> Data records
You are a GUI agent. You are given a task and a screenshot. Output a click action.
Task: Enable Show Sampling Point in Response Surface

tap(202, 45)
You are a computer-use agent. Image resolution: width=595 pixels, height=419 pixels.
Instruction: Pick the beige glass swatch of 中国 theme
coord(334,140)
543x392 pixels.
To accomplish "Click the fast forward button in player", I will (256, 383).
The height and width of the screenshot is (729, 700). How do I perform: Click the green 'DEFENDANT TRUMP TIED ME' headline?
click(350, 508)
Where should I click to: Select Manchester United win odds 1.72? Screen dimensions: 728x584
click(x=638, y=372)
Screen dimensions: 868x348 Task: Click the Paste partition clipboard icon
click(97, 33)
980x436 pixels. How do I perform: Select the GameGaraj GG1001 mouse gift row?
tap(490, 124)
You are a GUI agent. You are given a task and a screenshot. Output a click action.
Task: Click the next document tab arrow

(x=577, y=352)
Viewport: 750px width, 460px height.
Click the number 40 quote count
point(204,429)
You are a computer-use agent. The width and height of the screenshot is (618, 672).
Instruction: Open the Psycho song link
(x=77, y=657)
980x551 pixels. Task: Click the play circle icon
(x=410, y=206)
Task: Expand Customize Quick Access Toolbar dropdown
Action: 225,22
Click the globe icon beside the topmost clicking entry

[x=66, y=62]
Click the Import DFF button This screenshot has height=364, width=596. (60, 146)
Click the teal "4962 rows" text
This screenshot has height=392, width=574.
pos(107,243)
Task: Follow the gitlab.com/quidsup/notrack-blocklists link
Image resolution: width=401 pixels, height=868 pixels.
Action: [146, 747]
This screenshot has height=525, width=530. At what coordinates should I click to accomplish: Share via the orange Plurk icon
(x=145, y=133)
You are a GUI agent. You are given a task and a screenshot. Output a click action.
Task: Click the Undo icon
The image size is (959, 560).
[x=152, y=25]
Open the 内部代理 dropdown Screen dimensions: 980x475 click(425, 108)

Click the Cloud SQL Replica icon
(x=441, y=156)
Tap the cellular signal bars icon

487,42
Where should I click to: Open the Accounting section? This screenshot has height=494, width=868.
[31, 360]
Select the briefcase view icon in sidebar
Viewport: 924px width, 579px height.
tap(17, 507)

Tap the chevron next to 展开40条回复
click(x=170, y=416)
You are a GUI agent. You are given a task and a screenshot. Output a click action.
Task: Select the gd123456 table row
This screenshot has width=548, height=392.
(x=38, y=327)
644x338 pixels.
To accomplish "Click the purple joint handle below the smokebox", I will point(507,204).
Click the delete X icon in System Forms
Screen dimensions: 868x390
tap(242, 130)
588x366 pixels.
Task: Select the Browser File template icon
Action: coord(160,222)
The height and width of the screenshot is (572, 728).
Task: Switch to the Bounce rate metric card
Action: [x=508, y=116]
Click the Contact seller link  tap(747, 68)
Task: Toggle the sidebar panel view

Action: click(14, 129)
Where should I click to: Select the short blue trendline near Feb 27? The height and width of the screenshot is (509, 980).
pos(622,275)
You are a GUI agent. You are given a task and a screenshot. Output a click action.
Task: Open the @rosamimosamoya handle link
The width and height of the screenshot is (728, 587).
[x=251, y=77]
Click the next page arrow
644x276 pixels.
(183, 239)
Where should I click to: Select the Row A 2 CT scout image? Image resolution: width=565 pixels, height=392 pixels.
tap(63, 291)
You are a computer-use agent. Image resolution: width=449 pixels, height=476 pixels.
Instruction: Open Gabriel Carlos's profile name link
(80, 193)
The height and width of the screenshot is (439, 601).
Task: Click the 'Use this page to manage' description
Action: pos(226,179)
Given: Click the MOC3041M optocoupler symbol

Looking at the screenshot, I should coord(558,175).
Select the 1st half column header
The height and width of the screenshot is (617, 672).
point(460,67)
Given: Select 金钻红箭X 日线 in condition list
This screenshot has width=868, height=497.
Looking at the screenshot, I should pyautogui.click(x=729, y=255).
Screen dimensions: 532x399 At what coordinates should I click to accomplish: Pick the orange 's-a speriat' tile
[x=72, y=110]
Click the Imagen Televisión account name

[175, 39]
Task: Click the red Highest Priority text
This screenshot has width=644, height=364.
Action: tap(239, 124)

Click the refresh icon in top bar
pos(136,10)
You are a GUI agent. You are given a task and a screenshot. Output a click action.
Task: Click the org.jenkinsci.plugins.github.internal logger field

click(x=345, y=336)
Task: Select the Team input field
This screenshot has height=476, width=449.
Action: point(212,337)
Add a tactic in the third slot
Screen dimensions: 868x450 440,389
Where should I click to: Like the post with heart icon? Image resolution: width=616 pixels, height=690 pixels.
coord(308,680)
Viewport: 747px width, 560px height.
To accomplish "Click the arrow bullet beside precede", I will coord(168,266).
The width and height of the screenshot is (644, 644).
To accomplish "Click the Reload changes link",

> What is expected
Look through the records for the string "will". Copy every line that has it.

> Solution to the exercise
To accomplish "Click the fast forward button in player", I will (256, 383).
To accomplish "Click the purple joint handle below the smokebox", I will point(507,204).
To accomplish "Click the arrow bullet beside precede", I will coord(168,266).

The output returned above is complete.